The optimal solution of a constraint-based enzyme allocation problem, with general kinetics, is an EFM [16]. Wortel et al. [17] studied growth rate vs. growth yield tradeoffs using an Enzyme-Flux Cost Minimization (EFCM) method. All biomass producing EFMs were screened and it was assumed that the growth rate depended linearly on the enzyme investment per rate of biomass production.
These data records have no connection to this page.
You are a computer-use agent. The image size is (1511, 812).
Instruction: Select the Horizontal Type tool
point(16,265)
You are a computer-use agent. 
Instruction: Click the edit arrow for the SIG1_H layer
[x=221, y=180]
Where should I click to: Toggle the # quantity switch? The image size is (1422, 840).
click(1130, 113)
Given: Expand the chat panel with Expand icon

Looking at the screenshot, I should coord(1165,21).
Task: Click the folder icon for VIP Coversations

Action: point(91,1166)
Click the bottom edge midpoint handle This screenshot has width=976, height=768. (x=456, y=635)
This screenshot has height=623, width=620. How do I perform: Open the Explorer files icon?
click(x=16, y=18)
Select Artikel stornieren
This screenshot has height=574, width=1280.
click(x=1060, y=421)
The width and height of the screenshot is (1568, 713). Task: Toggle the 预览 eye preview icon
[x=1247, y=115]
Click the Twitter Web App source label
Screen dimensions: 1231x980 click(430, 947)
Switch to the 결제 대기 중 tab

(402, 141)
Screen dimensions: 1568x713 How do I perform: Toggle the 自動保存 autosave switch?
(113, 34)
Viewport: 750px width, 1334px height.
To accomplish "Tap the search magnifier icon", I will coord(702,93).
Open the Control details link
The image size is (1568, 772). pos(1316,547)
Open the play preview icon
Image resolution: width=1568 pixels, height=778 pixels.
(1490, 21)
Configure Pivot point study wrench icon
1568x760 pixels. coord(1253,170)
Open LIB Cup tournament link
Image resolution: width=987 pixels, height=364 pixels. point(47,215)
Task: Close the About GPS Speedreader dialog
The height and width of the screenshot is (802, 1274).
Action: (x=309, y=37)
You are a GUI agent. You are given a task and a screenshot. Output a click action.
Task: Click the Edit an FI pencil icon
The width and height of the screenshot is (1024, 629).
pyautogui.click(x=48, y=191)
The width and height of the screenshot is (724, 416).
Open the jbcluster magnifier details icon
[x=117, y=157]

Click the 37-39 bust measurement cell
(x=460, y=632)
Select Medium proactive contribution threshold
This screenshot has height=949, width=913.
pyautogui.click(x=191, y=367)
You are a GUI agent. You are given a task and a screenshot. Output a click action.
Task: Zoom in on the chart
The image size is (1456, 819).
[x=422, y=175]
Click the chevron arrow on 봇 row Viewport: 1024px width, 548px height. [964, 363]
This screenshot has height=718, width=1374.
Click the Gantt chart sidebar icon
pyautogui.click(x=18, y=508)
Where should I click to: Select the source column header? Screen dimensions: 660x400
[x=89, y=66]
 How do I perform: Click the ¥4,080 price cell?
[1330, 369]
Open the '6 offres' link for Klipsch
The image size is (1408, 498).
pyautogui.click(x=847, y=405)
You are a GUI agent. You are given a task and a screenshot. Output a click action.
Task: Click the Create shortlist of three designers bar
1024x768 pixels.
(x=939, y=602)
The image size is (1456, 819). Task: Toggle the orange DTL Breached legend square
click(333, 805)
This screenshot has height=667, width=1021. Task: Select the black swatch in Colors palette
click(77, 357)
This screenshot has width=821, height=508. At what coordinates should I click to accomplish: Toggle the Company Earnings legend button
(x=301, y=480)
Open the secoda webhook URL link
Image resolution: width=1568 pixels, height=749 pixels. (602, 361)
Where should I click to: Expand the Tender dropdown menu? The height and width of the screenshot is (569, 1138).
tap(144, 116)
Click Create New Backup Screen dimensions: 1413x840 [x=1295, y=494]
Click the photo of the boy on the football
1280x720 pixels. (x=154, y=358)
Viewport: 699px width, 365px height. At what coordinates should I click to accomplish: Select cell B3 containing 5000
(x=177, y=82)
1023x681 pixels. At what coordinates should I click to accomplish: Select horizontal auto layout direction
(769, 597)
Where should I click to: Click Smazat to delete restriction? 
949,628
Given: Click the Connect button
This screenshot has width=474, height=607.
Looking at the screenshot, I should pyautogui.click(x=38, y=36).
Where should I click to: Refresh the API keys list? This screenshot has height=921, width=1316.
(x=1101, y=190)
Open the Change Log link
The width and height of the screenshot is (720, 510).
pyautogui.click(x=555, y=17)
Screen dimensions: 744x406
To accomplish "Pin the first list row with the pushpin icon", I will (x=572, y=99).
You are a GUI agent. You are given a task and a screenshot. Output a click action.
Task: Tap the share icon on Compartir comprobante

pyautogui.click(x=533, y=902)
EFMs can also be used for dynamic metabolic modeling such as macroscopic biochemical reaction models [18] or hybrid cybernetic models [19]. In these cases, the enumeration of all EFMs is not needed, but the enumeration of EFMs of interest is essential. Traditionally, EFMs are computed by the Double Description (DD) algorithm [20,21], an efficient algorithm based on matrix calculation. Well-known implementations of DD algorithm for computing all the EFMs in a network include METATOOL [22] and EFMTool [23]. However, the number of EFMs typically grows exponentially with the size of the network. Methods based on a network splitting algorithm allow the computation of ∼2 billion EFMs from a large metabolic model of microalga Phaeodactylum tricornutum consisting of 318 reactions [24] while, many genome-scale networks have on order of thousands of reactions. Thus, it is not currently possible to enumerate all EFMs from most genome-scale metabolic models. Another inherent problem is finding EFMs of interest from the large solution set. Among the many EFMs computed, only a small fraction are thought to be active in cells. To save computational time and memory and to focus on biologically relevant phenotypes, it becomes necessary to integrate biological constraints directly during the computation of EFMs.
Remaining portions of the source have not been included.